CALGARY - Skating deemed too risky, the Canadian Olympic men's hockey team combined ball hockey with a football team's walk-through at orientation camp Monday.
Dressed in sneakers, shorts and T-shirts, the players alternated between dressing room chalk talks and jogging/walking on a boarded-up, Olympic-sized ice surface at the Markin MacPhail Centre at Canada Olympic Park.
Canada's top NHL players set an easy pace, but their competitive instincts occasionally took over with bursts of speed. Pad-less Montreal Canadians goaltender Carey Price jokingly hid behind the netting as the ball rocketed wide of the goalposts.
"My save percentage wasn't great out here today," Price joked.
The price tag to insure a total of $1.5 billion in player contracts against injury at this camp was too high for Hockey Canada.

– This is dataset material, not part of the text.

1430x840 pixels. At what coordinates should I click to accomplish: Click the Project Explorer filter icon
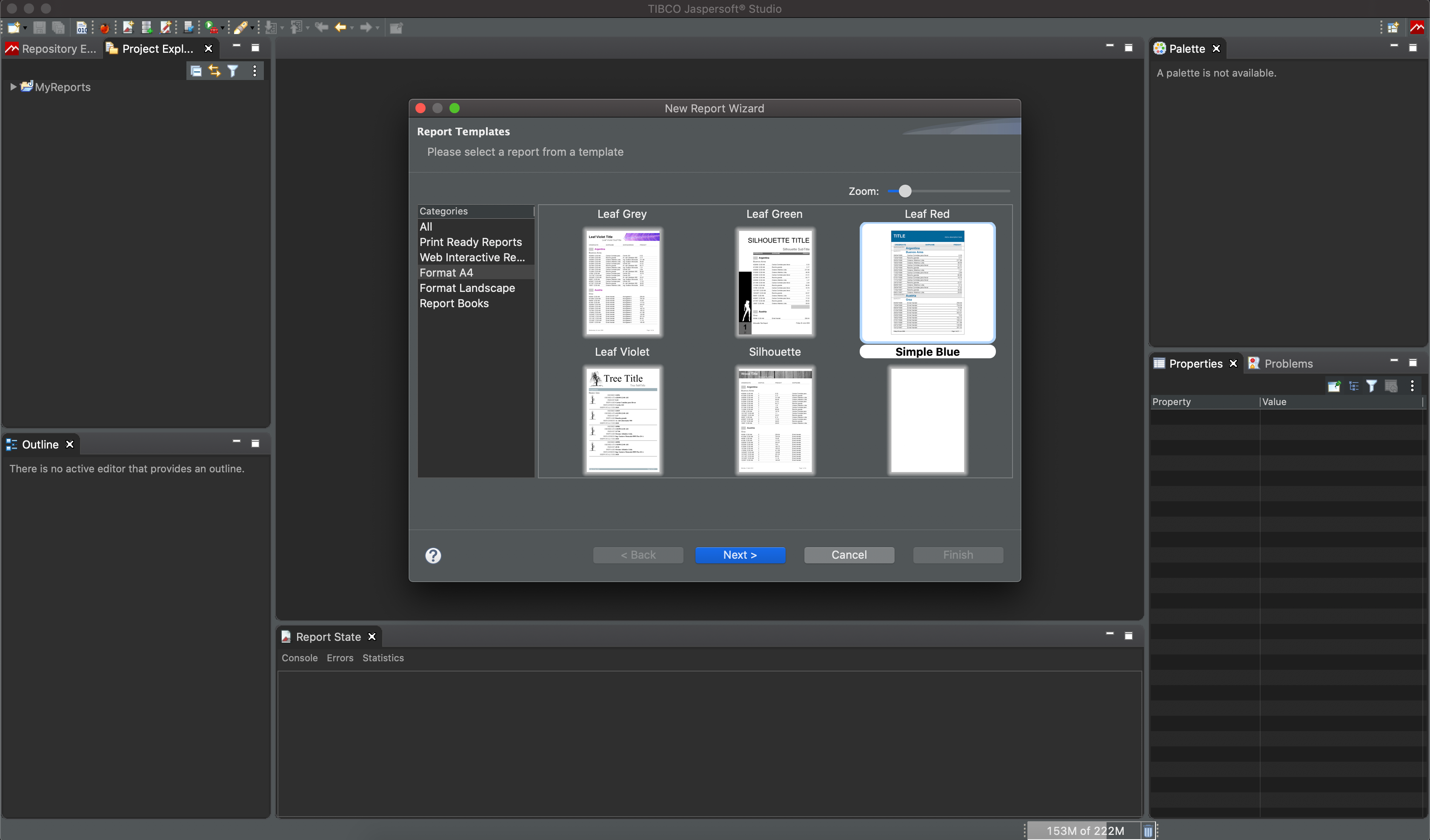tap(233, 71)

Babcock and most of the players downplayed the risk of a sprained ankle or tweaked knee chasing a rubber ball on a rubbery surface, although Los Angeles Kings forward Michael Richards pointed out the hockey players aren't necessarily natural runners.

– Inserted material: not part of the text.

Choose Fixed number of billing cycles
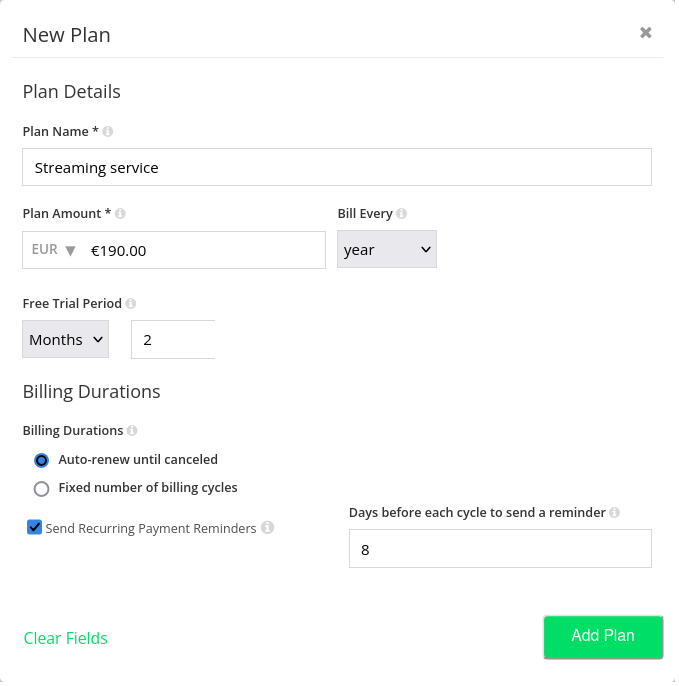The height and width of the screenshot is (686, 679). click(41, 489)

"I actually thought there was more risk doing this than there was skating. I skate more than I run," Richards said, adding that the drills were useful.
"We watched video and saw what the coaching staff was trying to put on the ice and we came out here, and even though we're not skating at full speed, you're running through it and walking through it. You do get that sense of what they want."

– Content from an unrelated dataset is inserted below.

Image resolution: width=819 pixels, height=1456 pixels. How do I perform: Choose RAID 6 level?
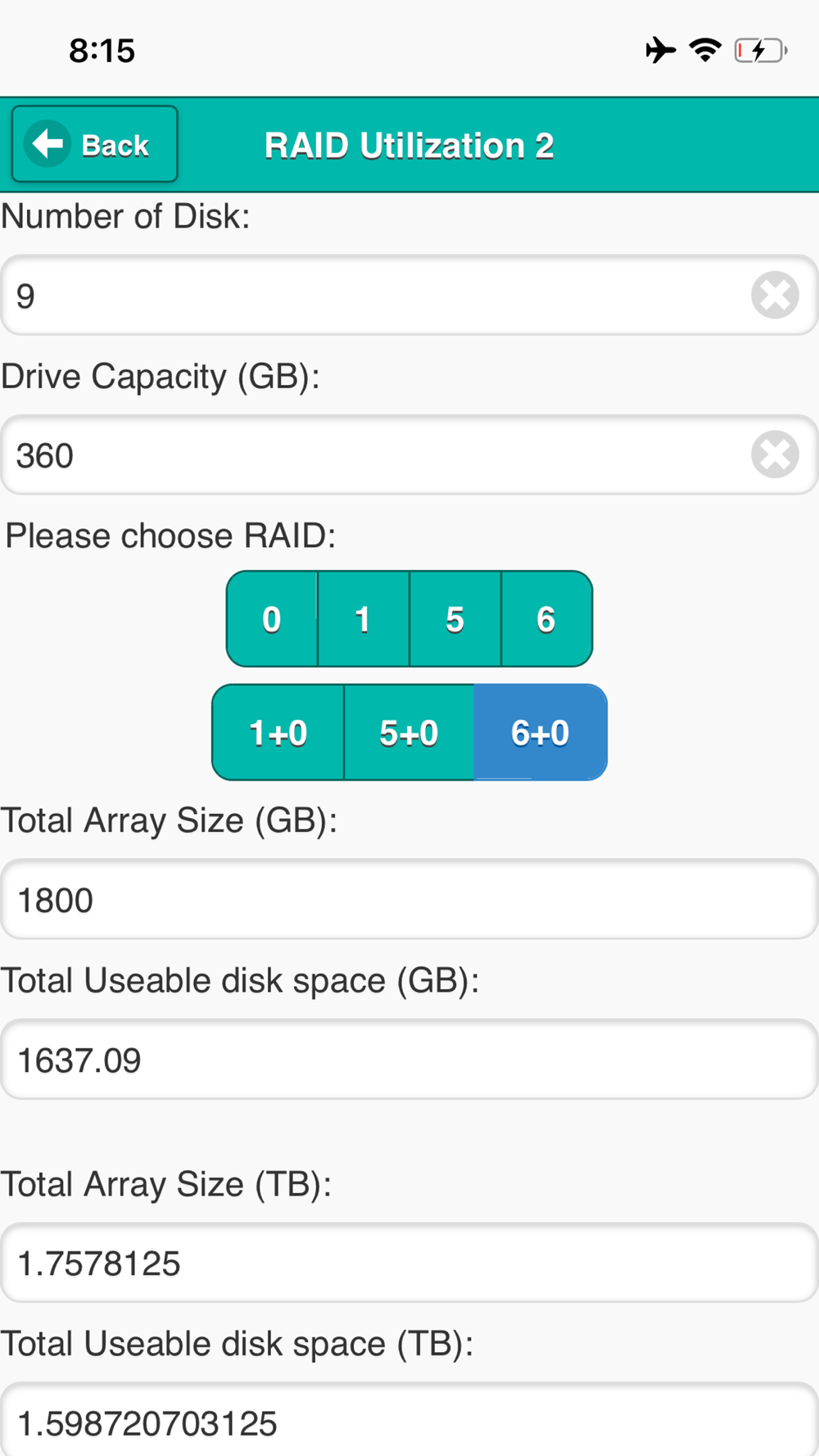pyautogui.click(x=546, y=619)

For Babcock, the importance of planting seeds of knowledge for the 2014 Winter Olympic in Sochi, Russia, outweighed any possible contradiction in playing ball hockey instead of skating.
"No one got killed," Babcock said. "It wasn't hard. No one got hurt. There was no wear and tear on the body."
Babcock, who coached Canada to gold in men's hockey at the 2010 Winter Games in Vancouver, consulted Michigan State basketball coach Tom Izzo and Detroit Lions quarterback coach Todd Downing for ideas on how to engage the players' game brains without skates and equipment during orientation camp.
"Tom Izzo is a Hall of Fame basketball coach who wins year after year after year," Babcock said. "He had a bunch of ideas for me. He was able to help me understand the process so we could present something to the players so they could learn, but also so I was confident enough that we could do this.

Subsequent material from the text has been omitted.